By Sam Allard
Posted November 22nd 2018
(PHOTO: CLEVELAND COUNCILMAN KENNETH JOHNSON WARD-4)
BUCKEYE SHAKER SQUARE DEVELOPMENT CORPORATION EXECUTIVE DIRECTOR JOHN HOPKINS
Sunday, attorney Scott Perlmuter with the Tittle & Perlmuter law firm filed a class-action suit seeking unpaid wages for hourly employees who worked at the Buckeye Shaker Square Development Corporation this summer.
The suit alleges that as many as 50 employees worked hours, primarily doing grass cutting and other manual labor, for which they received no compensation beginning in July, 2018.

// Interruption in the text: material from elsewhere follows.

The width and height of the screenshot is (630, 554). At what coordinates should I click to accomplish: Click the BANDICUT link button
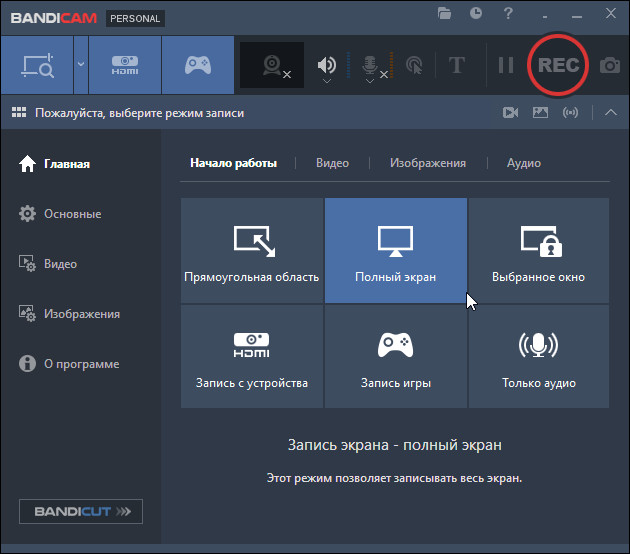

Further, the suit alleges that CDC’s Executive Director John Hopkins, along with Councilman Ken Johnson and Johnson’s assistant Garnell Jamison, officially “employers,” transferred BSSDC’s assets to themselves and their associates — “insiders” — in violation of the Ohio Fraudulent Transfer Act. These transfers, including exorbitant salaries that the suit claims are not commensurate with services performed, were made “with ill will toward the hourly employees, or with conscious disregard for their rights that had a great probability of causing substantial harm.”

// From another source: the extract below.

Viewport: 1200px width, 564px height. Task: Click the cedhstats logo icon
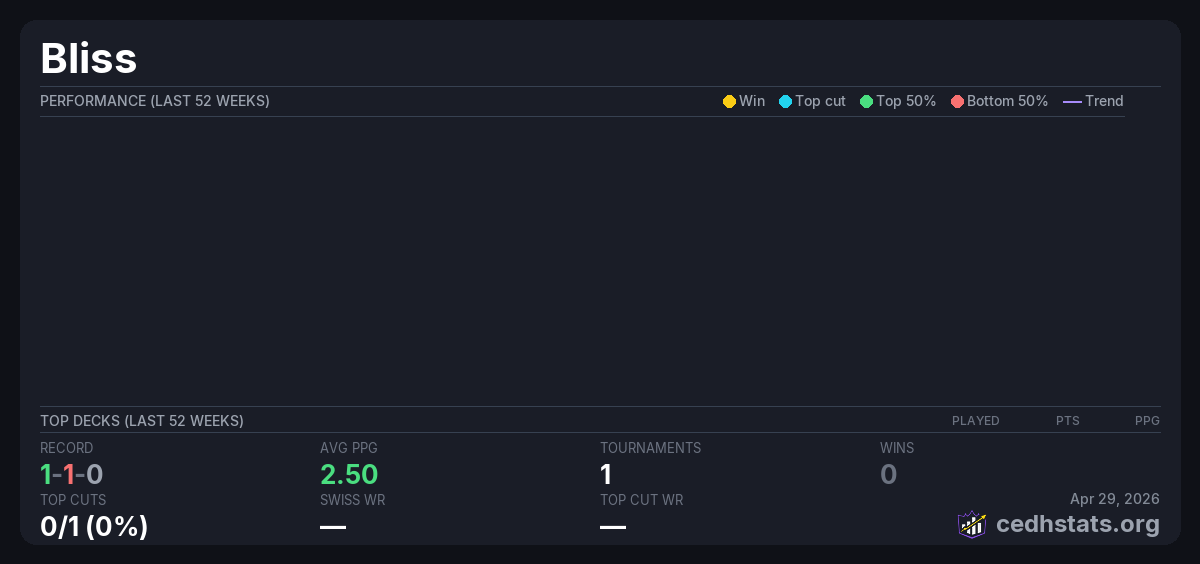pyautogui.click(x=972, y=524)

The lead plaintiff in the case is Brian Coffey, who worked as an hourly employee for BSSDC for several years and through August, 2018.
The suit comes on the heels of extensive reporting about Ward 4 Councilman Ken Johnson’s presumed misconduct in office. Mark Naymik at Cleveland.com reported late last month that residents were being unpaid for their labor at the CDC, whose federal funding had been cut off after a failure to produce recent audits.

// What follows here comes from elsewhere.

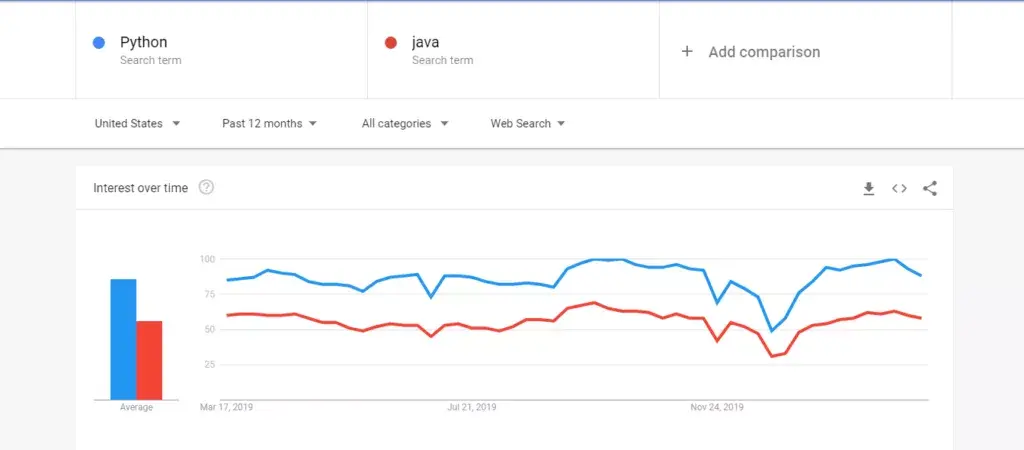Image resolution: width=1024 pixels, height=450 pixels.
Task: Click the download CSV icon
Action: pyautogui.click(x=869, y=188)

The mother of a 16-year-old said that Garnell Jamison, (who works for both Johnson and BSSDC), told her son to keep working despite the lack of funds. Another man said that he was still owed roughly $1,000 for work performed.
This information appeared in a story about Johnson’s monthly council reimbursements. He had been receiving $1,200 per month, the maximum allowable amount, continuously for 11 years. He had allegedly been paying a moonlighting city employee for “ward services” that included checking to make sure grass-cutting work was being performed.
Any employee who worked for BSSDC this summer who is “similiary situated” — i.e., who has not been paid for work performed — may opt-in to the class-action suit. It’s being pursued as a class-action suit because many of the claims are small enough that potential plaintiffs would be “reluctant to incur the substantial cost, expense, and risk of pursuing their claims individually.”